Malgré tout, ces pistes (qui restent à définir) ne
peuvent pas escamoter les réalités quotidiennes d'aujourd'hui,
encore profondément empreintes par le culte du travail. Même
si ce dernier est de plus en plus temporaire et sous-payé... Cependant,
les intérimaires (ou les précaires), auxilliaires indispensables
de la productivité technologique occidentale, doivent pouvoir désormais
jouer avec leurs rôles stratégiques. C'est à dire en
se regroupant pour faire payer cher leur mobilité et leur polyvalence
comme une haute qualification de leur force de travail.
En définitive, les actions et les réflexions du mouvement
menées par les chômeurs et précaires forment un enjeu
vital pour l'avenir de toutes et de tous. Car la suprématie des firmes
transnationales s'accélère, en particulier par le biais du
projet de l'A.M.I. (Accord Multilatéral sur l'Investissement), qui
envisage la supériorité totale des investisseurs sur les droits
des populations et de leurs organisations. De même, les "projets
sociaux" du gouvernement Jospin (lois sur les 35h, contre l'exclusion)
visent en fait à promouvoir l'annualisation du temps de travail et
le contrôle social...
Les grèves développées début février
dernier en Allemagne, en Belgique et en Italie nous font espérer
une internationalisation des luttes anti-capitalistes, unique moyen à
la hauteur de nos exigences.
Téka
Sources:
- "Mouvement de chômeurs et de précaires en France: la
revendication d'un revenu garanti" Rapport de recherche de l'Institut
Régional du Travail Social de Haute-Normandie - Canteleu - 1990
- Futuribles n· 184 février 1994
- Communiqués de diverses AG de chômeurs et précaires
en lutte - décembre 1997 à février 1998
- No Pasaran de janvier et février 1998
- Le Monde Diplomatique de février 1998
- Alternatives Economiques de février 1998
(annexe 1)
L'AMPLEUR DE L'EXPLOITATION
- Prés de 3 millions de travailleurs sous contrat ordinaire ont des
salaires inférieurs à 5000F/mois en France.
- 3,2 millions de chômeurs répertoriés par l'ANPE fin
1997 (prés de la moitié d'entre-eux ne perçoivent aucunes
indemnités et 65% sont sans emploi depuis plus de 3 ans).
- 5 millions de personnes survivent avec moins de 3000F/mois.
- 6 millions de personnes perçoivent des minima sociaux.

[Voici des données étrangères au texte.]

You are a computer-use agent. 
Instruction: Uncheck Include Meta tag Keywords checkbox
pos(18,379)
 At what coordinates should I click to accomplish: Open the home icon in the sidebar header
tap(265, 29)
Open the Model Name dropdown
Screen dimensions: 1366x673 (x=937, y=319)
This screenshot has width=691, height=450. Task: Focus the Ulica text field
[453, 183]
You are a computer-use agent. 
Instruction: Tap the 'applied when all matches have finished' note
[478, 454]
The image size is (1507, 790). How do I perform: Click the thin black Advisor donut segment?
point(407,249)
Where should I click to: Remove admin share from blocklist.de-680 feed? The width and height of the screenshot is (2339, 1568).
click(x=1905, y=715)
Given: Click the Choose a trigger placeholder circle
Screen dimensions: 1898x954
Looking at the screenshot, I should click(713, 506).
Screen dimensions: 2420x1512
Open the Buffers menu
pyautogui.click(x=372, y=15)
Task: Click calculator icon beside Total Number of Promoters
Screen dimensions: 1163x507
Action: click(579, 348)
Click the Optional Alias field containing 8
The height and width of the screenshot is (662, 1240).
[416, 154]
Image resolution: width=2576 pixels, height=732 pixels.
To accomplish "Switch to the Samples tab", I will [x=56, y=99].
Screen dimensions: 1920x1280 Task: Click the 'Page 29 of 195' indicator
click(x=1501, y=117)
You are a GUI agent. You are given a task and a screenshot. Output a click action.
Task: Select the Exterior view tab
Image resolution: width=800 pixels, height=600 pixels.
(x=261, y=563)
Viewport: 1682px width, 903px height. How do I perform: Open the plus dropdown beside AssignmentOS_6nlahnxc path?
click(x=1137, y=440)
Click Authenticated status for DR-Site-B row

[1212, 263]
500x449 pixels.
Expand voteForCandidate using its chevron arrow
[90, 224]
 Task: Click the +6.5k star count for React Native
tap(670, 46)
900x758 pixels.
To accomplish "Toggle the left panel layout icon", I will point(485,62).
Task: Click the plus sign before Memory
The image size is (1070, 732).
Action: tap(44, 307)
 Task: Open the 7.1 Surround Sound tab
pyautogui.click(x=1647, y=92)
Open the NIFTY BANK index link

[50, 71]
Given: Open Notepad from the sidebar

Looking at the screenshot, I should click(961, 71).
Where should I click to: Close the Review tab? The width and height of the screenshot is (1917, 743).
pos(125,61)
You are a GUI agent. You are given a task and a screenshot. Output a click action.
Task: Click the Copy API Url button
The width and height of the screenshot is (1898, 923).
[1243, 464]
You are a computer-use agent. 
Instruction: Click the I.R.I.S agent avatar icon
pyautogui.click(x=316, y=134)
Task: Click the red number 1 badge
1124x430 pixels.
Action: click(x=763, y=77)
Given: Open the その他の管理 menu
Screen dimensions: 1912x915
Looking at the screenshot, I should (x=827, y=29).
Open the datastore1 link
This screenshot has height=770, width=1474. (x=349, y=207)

- 7 millions sont au chômage ou en situation de précarité
(soit 12 millions d'individus en incluant leur famille proche).
(annexe 2)
"QUI NE TRAVAILLE PAS, NE MANGE PAS..."
- Novembre 1982: l'indemnisation chômage est désormais liée
strictement à la durée antérieure de travail (gouvernement
Mauroy).
- Septembre 1987: le pouvoir de radiation des chômeurs est donné
à l'ANPE (gouvernement Chirac).
- Juillet 1993: dégréssivité des indemnités
chômage, soit -17% chaque 4 mois, actuellement chaque 6 mois (gouvernement
Balladur).
- Juin 1995: annulation des indemnités chômage du mois au-delà
de 78h de travail (gouvernement Juppé).
- Octobre 1997: dévalorisation des indemnités AFR (Allocations
Formation Reclassement) et suppression du fonds social des ASSEDIC, transféré
partiellement à la CAF (gouvernement Jospin).
(annexe 3)
L'ASSISTANAT DU PATRONAT
- Plus de 160 milliards de francs de bénéfices à l'exportation
pour les entreprises françaises en 1997.
- Plus de 29,5% de dividendes à la Bourse de Paris (sur plus de mille
milliards de francs de placements).
- Seuls 15% des revenus financiers sont taxés (alors que l'ensemble
des salaires et allocations sont assujettis à l'impôt).
- Les économies de charges sociales accordées aux entreprises
s'élevaient à 50 milliards de francs en 1996.
- La fraude fiscale (accessible aux plus fortunés) est évaluée
à au moins 200 milliards de francs par an. A comparer aux 300 milliards
de recettes annuelles de l'impôt sur le revenu.